In deze zaak heeft de Rechtbank Den Haag op 13 mei 2015 uitspraak gedaan in een geschil over de aansprakelijkheid van een bestuurder voor onbetaald gebleven belastingaanslagen van een besloten vennootschap (BV). Eiser, de bestuurder, was aansprakelijk gesteld voor naheffingsaanslagen loonbelasting en omzetbelasting die door de BV niet waren voldaan. De rechtbank oordeelde dat eiser niet aannemelijk had gemaakt dat tijdig aan de meldingsplicht van betalingsonmacht was voldaan. Eiser stelde dat zijn administratief medewerkster de melding tijdig had gedaan, maar kon dit niet onderbouwen met bewijsstukken. De rechtbank concludeerde dat eiser als bestuurder verantwoordelijk was voor de financiële gang van zaken van de BV en dat hij een risico had genomen door te vertrouwen op de medewerkster. Hierdoor was hij terecht aansprakelijk gesteld voor de belastingaanslagen.

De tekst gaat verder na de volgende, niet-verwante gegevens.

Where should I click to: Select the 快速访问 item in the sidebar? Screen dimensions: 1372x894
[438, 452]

De rechtbank heeft de aansprakelijkstelling wel verminderd, omdat verweerder ter zitting had aangegeven dat de aansprakelijkheidsstelling verder moest worden verminderd met bedragen die betrekking hadden op boeten, vervolgingskosten en invorderingsrente. De rechtbank heeft het beroep van eiser gegrond verklaard en het bedrag van de aansprakelijkstelling vastgesteld op € 61.074. Daarnaast heeft de rechtbank verweerder veroordeeld in de proceskosten van eiser tot een bedrag van € 980.

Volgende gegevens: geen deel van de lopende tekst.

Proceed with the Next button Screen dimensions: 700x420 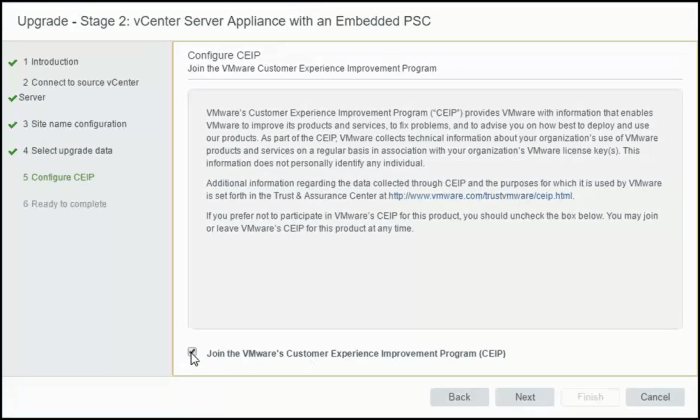coord(525,397)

De uitspraak benadrukt de verantwoordelijkheden van bestuurders van rechtspersonen en de noodzaak om tijdig aan de meldingsplicht te voldoen bij betalingsonmacht. De rechtbank heeft ook aangegeven dat het vertrouwen op een administratief medewerkster niet ontslaat van de eigen verantwoordelijkheden van de bestuurder.